Michael Sutton made a review of the Google Blacklist

Jan 8, 2007 15:11 GMT  ·  By

A phishing website is a webpage created to copy the entire content and all the elements of another page to trick its visitors and to obtain private information such as credit card numbers or bank accounts. Although it's illegal, more and more users are attracted by this action because they can earn money fast and easy. In the past, many companies tried to take action against pishers, many hackers being arrested and sentenced to prison.

Blogger Michael Sutton made a review of the Google Blacklist, a collection of websites that are currently blocked by Google, to observe the most attacked websites from the internet. It looks like the most affected webpages are Ebay, PayPal and Bank of America, three organizations that are currently working with huge amounts of money. "Online auction website eBay was the most targeted with 23.46 per cent of fake sites, followed by online payments site PayPal with 23.17 per cent. Third was Bank of America with 16.42 per cent," according to IT Pro.

Google is working hard to record all the websites that are identified with phishing actions, developing several tools to create the list. Google Toolbar, a free browser tool designed by the company, is just one of the utilities that can send a malicious website directly to Google.
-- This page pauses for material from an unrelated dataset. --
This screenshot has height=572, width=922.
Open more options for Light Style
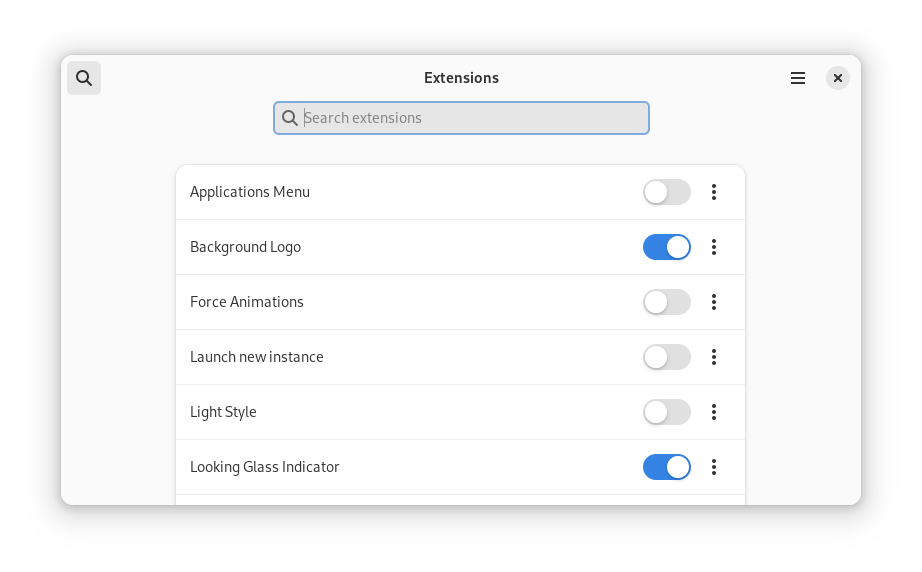[x=714, y=412]
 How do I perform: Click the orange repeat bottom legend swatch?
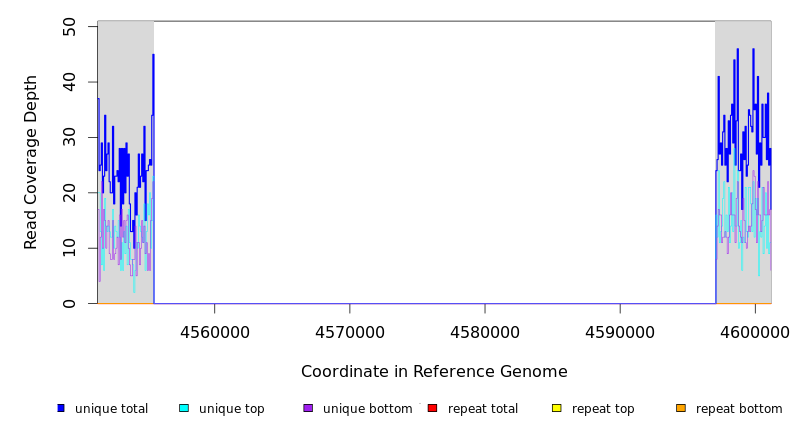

"I had expected to see a combination of social engineering attacks, known vulnerabilities and 0day attacks used on the sites with the majority falling into the first category. I was therefore somewhat surprised to find virtually all sites using straight social engineering attacks. I was also surprised to see that the top three targets - eBay, PayPal and Bank of America accounted for 63% of the active phishing sites. One amusing finding was that Yahoo! commonly hosts pages that phish...wait for it...Yahoo! credentials," Michael said.